'Şeytan süslü gösterir!' (1)
Ebû’d-Derda, hicretten sonra Müslüman olmasına rağmen
Müslümanlığıyla, dindarlığıyla dünyaya değer vermeyişiyle, ibadet hayatıyla
bize örnek olan mümtaz sahabilerden bir tanesindir. Hak ve hakikati gördükten sonra “La İlahe İllallah
Muhammedur Rasulullah” dedikten sonra hiçbir dünyalık madde ya da menfaati kelime-i
tevhidin, hak davasının, ahiret, cennete ulaşma, Cemâlullah’a nail olma
hedefinin önüne geçirmeyen bir sahabidir.
Asıl adı Uveymir b. Malik’dir. Derda adlı kızına atfen Ebû’d-Derda
diye ismi meşhur olmuş, Uveymir olan adı neredeyse unutulmuştur.
Ebû’d-Derda; Medineli, tüccar, zengin, koku mağazası işleten bir
zattı. Dünyevi anlamda istediği hemen her şeye ulaşabilecek maddi imkânlara
sahip olan bir zattı. Ama onun hayatında en dikkat çekici hususlardan bir
tanesi ağaçtan yapılmış olan bir putuna kulluğudur. Her sabah kalkınca, işine
gitmeden, evinin en müstesna köşesine
yerleştirmiş olduğu putunu temizler, siler gerekli saygısını gösterdikten sonra
evinden çıkar işine öyle giderdi.
Cahiliye döneminden birbirlerini kardeş ilan ettikleri Abdullah b.
Revaha’ya çok düşkündü. Abdullah b. Revaha, Medine'de Müslüman olduktan sonra
Akabe’de Efendimiz (a.s.)’a “Sana biat edersek bize ne var?” sorusunu sorarak “Cennet
var” karşılığını alıp cennete ulaşıncaya kadar Efendimiz (a.s.)’ın yanından
ayrılmayan Mute’de şehit olarak hayata veda eden sahabidir. Onunla kardeşlik
ilişkisi vardı. Birbirlerine kardeş diyorlardı. Dolayısıyla onu çok severdi. Ebû’d-Derda
henüz Müslüman olmamıştı ama gözleri, Bedir Savaş’ından dönen ordunun
içerisinde Abdullah b. Revaha’yı arıyordu. O kadar düşkündü ki onu soruyor,
merak ediyor, takip ediyordu. Cahiliyedeki birbirlerini kardeş ilan
etmelerinden kaynaklanan hukuk, Abdullah b. Revaha Müslüman olduktan sonra da
devam etmişti. Ebû’d-Derda, Abdullah Müslüman oldu diye Abdullah'tan ilişkisini
kesmemiş, Abdullah b. Revaha da Ebû’d-Derda’dan ilişkisini kesmemiş bilakis
sürekli ona Allah'ı, Peygamberi, Kur'an'ı, iman hakikatlerini, tevhidi telkin
etmek sureti ile Müslüman olmasına çaba göstermişti. Abdullah, “Bizim elimizle
bir kişinin Müslüman olması dünya ve dünyanın içindeki her şeyden daha
hayırlıdır” buyuran Hz. Peygamber (a.s.)'ın terbiyesinde yetişen muhterem
insanlardandı. Abdullah b. Revaha’nın bu tebliğ, irşat ve İslam'a davet
gayretleri yakın günlerde çok etkisini göstermedi. Yani Ebû’d-Derda’nın
dininden döneceğine dair bir emare belirmedi.

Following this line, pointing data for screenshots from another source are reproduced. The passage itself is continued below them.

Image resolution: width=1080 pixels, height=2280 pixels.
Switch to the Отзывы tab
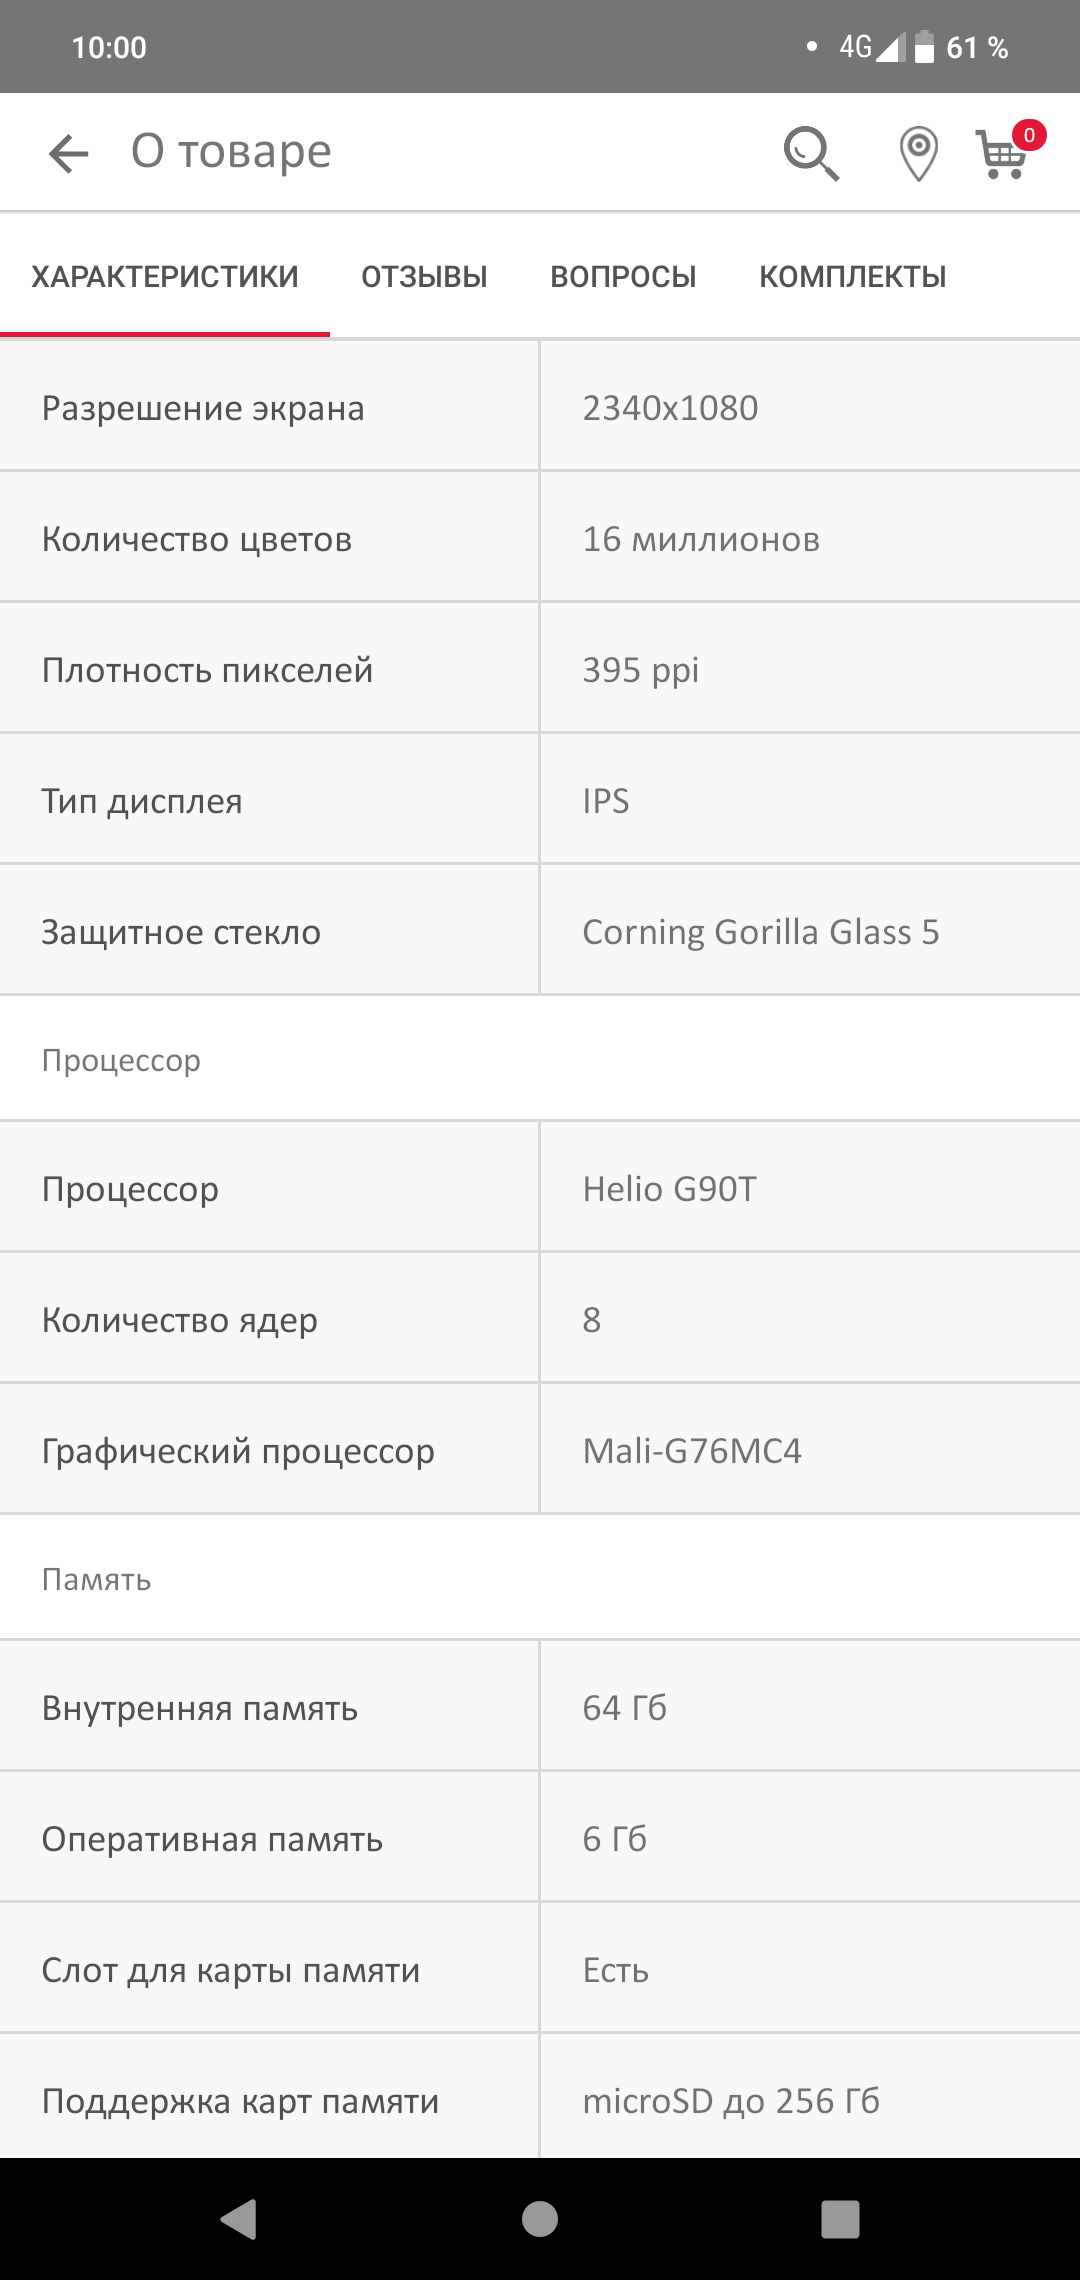point(424,277)
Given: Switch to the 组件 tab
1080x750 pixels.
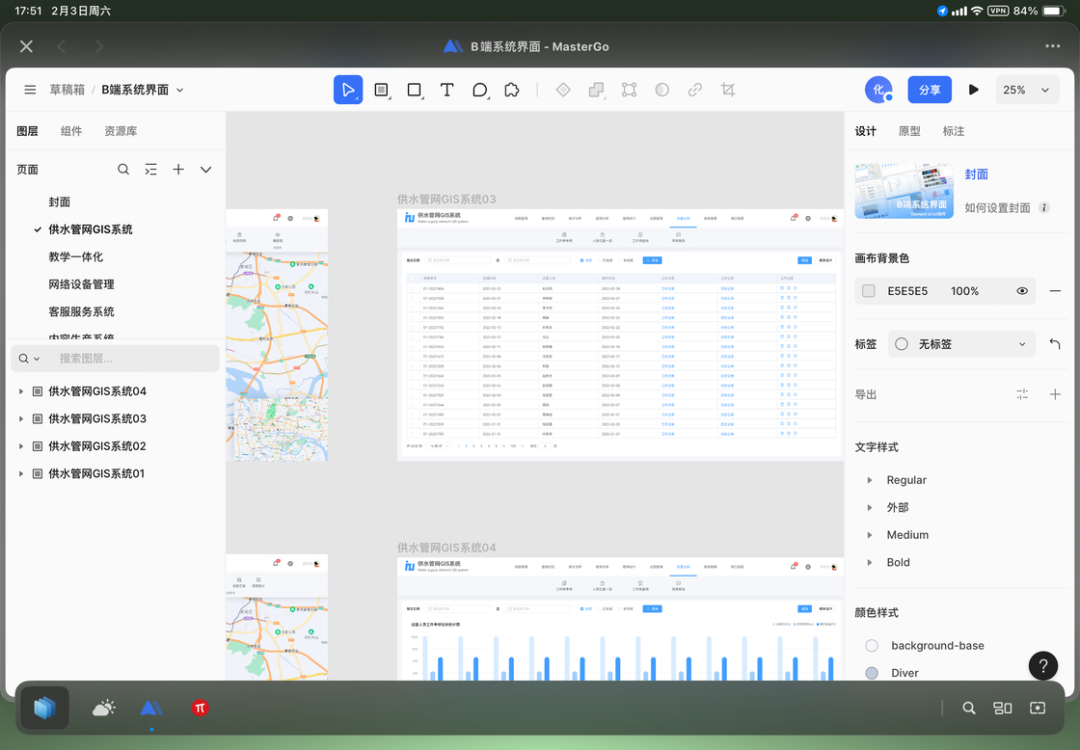Looking at the screenshot, I should [x=71, y=131].
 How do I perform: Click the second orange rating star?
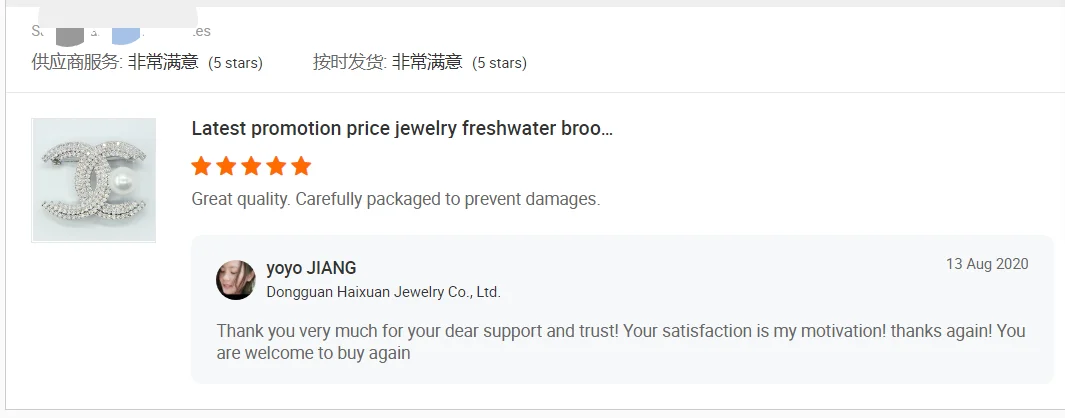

Ebû’d-Derda, bir gün dükkânındayken Abdullah b. Revaha onun evine
geldi. Evin önünde eşi ve çocukları vardı. Abdullah: “Nerede kardeşim” dedi. Ebû’d-Derda’nın
eşi “Henüz gelmedi ama gelmek üzeredir” deyince Abdullah b. Revaha “İçeriye
girmeme müsaade eder misiniz?” dedi.
Eşi: “Buyurun. Siz kardeşsiniz, ev sizin” dedi. Abdullah b. Revaha’yı
içeriye davet etti. Abdullah b. Revaha, Ebû’d-Derda’nın yokluğunda onun evine
girdi yanında bir keser getirmişti. Keserle Ebû’d-Derda’nın çok önem verdiği,
sürekli tazim ettiği putuna rastgele darbeler indirmeye başladı. “Dikkat edin!

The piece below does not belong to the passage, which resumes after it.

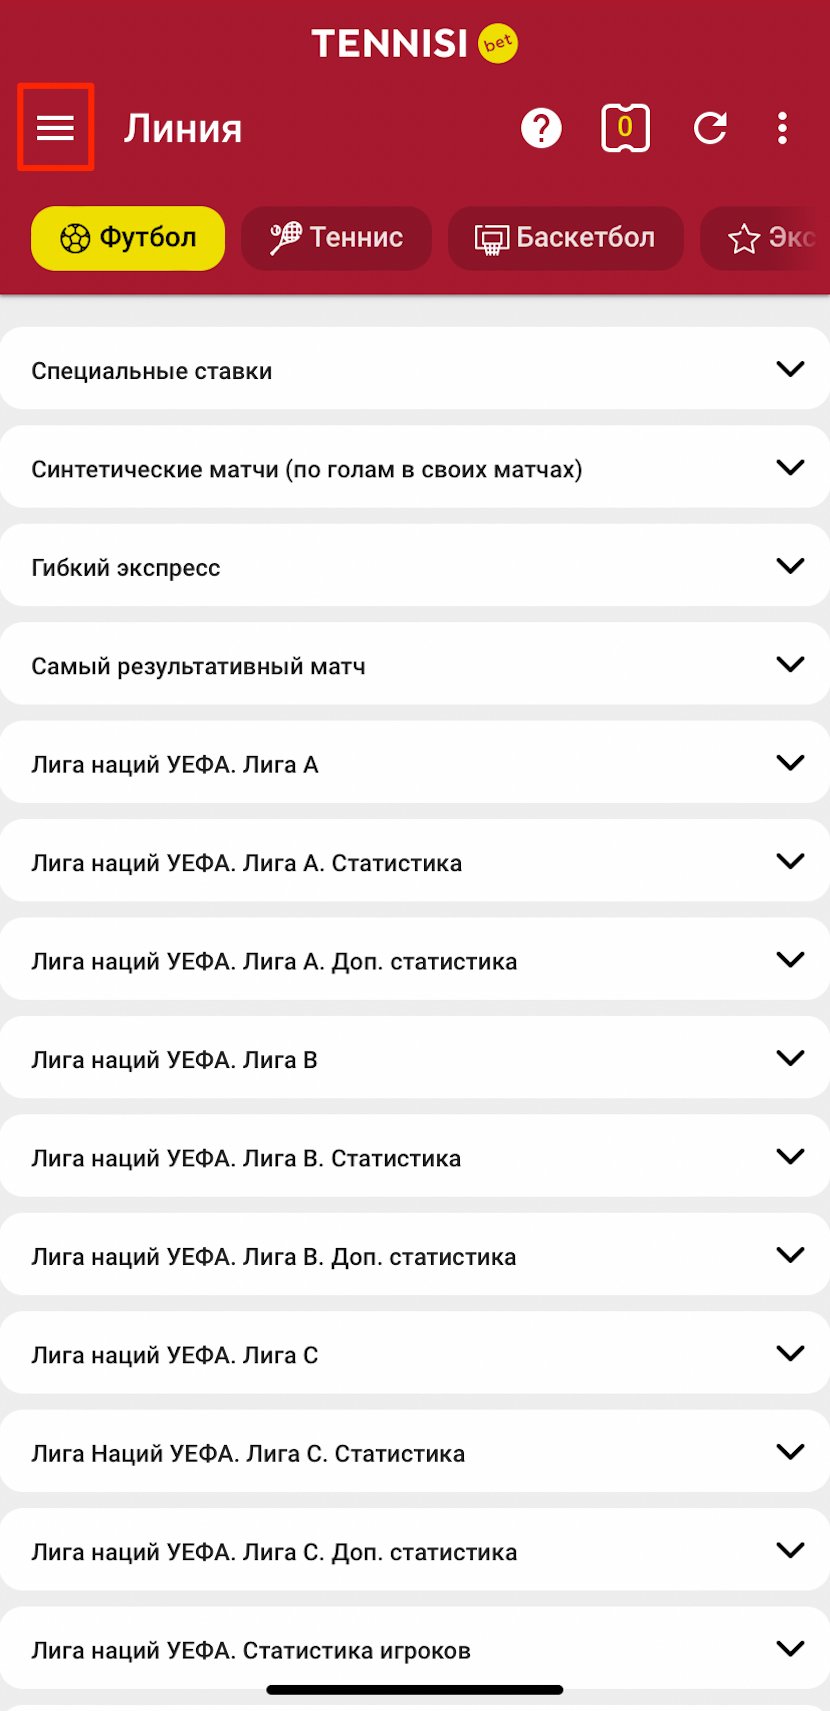Switch to the Баскетбол sport tab
The image size is (830, 1711).
pos(565,238)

Allah'la beraber tapılan, Allah'tan başka ibadet edilen her şey bâtıldır”
diyerek rastgele darbeler indiriyor, yontuyordu. Evin içerisi yontulmuş ağaç
parçalarıyla dolmuştu. Ebû’d-Derda’nın gelişini beklemeden çıktı gitti evden. Ebû’d-Derda’nın eşi içeriye girdi, beyninden
vurulmuşa döndü, yığıldı kaldı. Ebû’d-Derda’nın çok saygı gösterdiği put
darmadağın olmuştu. Ben şimdi Ebû’d-Derda’ya ne derim telaşına düştü, öylece
kalakaldı. Biraz sonra Ebû’d-Derda geldi. Kapıda eşinin bu perişan halini
görünce “Neyin var?” dedi. “Neden bu kadar etkilenmişsin, hasta gibisin,
rahatsız gibisin” dedi. Eşi olanı anlattı. “Kardeşin yapacağını yaptı, putunu
tahrip etti” dedi. Ebû’d-Derda içeriye koştu manzarayı görünce o da beyninden
vurulmuşa döndü. Çünkü yaptığının doğru olduğunu düşünerek yapıyordu.
Kur’an-ı Kerim’de birçok yerde yanlışları şeytanın insana süslediği, süslü gösterdiği anlatılır bize. Pek çok zaman yaptığımız yanlışlara bir meşruiyet kılıfı geçirdikten sonra bu yanlışı işlemeye devam ederiz.